_AVAILABLE RECORDS_
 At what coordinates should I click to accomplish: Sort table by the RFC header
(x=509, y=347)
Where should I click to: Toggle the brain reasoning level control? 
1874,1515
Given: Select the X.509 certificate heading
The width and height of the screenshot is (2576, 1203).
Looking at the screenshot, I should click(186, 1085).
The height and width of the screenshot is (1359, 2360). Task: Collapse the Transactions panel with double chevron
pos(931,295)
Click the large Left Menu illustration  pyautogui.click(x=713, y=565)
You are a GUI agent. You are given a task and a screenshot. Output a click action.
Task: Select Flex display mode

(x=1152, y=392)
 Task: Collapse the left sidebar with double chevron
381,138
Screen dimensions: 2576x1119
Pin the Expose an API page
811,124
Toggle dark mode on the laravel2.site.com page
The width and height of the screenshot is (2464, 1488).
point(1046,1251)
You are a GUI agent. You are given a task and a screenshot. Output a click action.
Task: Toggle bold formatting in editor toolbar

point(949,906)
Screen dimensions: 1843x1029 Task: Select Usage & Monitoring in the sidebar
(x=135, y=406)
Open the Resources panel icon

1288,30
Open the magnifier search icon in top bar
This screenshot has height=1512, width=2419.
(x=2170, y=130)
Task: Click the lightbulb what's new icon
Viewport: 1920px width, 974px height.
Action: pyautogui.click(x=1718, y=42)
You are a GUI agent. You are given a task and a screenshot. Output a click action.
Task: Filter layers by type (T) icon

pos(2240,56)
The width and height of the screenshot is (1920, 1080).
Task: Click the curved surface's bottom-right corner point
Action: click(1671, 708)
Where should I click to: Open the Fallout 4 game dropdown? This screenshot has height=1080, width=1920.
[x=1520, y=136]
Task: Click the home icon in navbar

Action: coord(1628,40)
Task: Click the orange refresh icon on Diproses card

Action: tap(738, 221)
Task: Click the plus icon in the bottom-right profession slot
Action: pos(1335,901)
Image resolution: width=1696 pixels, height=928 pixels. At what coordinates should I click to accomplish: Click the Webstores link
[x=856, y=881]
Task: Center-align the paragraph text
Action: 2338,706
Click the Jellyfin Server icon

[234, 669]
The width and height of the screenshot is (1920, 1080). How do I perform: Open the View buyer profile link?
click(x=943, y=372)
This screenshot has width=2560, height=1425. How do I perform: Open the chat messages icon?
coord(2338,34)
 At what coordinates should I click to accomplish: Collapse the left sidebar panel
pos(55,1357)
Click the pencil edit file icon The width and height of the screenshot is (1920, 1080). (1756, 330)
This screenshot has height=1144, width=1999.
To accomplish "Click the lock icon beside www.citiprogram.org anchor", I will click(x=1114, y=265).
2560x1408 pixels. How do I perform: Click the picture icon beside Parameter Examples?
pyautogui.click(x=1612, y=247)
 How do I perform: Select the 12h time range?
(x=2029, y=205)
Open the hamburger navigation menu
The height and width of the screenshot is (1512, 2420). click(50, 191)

_ASSIGNMENT_
The records above are to be restated word for word.

_ANSWER BOX_
 At what coordinates should I click to accomplish: Sort table by the RFC header
(x=509, y=347)
Where should I click to: Toggle the brain reasoning level control? 
1874,1515
Given: Select the X.509 certificate heading
The width and height of the screenshot is (2576, 1203).
Looking at the screenshot, I should click(186, 1085).
The height and width of the screenshot is (1359, 2360). Task: Collapse the Transactions panel with double chevron
pos(931,295)
Click the large Left Menu illustration  pyautogui.click(x=713, y=565)
You are a GUI agent. You are given a task and a screenshot. Output a click action.
Task: Select Flex display mode

(x=1152, y=392)
 Task: Collapse the left sidebar with double chevron
381,138
Screen dimensions: 2576x1119
Pin the Expose an API page
811,124
Toggle dark mode on the laravel2.site.com page
The width and height of the screenshot is (2464, 1488).
point(1046,1251)
You are a GUI agent. You are given a task and a screenshot. Output a click action.
Task: Toggle bold formatting in editor toolbar

point(949,906)
Screen dimensions: 1843x1029 Task: Select Usage & Monitoring in the sidebar
(x=135, y=406)
Open the Resources panel icon

1288,30
Open the magnifier search icon in top bar
This screenshot has height=1512, width=2419.
(x=2170, y=130)
Task: Click the lightbulb what's new icon
Viewport: 1920px width, 974px height.
Action: pyautogui.click(x=1718, y=42)
You are a GUI agent. You are given a task and a screenshot. Output a click action.
Task: Filter layers by type (T) icon

pos(2240,56)
The width and height of the screenshot is (1920, 1080).
Task: Click the curved surface's bottom-right corner point
Action: click(1671, 708)
Where should I click to: Open the Fallout 4 game dropdown? This screenshot has height=1080, width=1920.
[x=1520, y=136]
Task: Click the home icon in navbar

Action: coord(1628,40)
Task: Click the orange refresh icon on Diproses card

Action: tap(738, 221)
Task: Click the plus icon in the bottom-right profession slot
Action: pos(1335,901)
Image resolution: width=1696 pixels, height=928 pixels. At what coordinates should I click to accomplish: Click the Webstores link
[x=856, y=881]
Task: Center-align the paragraph text
Action: 2338,706
Click the Jellyfin Server icon

[234, 669]
The width and height of the screenshot is (1920, 1080). How do I perform: Open the View buyer profile link?
click(x=943, y=372)
This screenshot has width=2560, height=1425. How do I perform: Open the chat messages icon?
coord(2338,34)
 At what coordinates should I click to accomplish: Collapse the left sidebar panel
pos(55,1357)
Click the pencil edit file icon The width and height of the screenshot is (1920, 1080). (1756, 330)
This screenshot has height=1144, width=1999.
To accomplish "Click the lock icon beside www.citiprogram.org anchor", I will click(x=1114, y=265).
2560x1408 pixels. How do I perform: Click the picture icon beside Parameter Examples?
pyautogui.click(x=1612, y=247)
 How do I perform: Select the 12h time range?
(x=2029, y=205)
Open the hamburger navigation menu
The height and width of the screenshot is (1512, 2420). click(50, 191)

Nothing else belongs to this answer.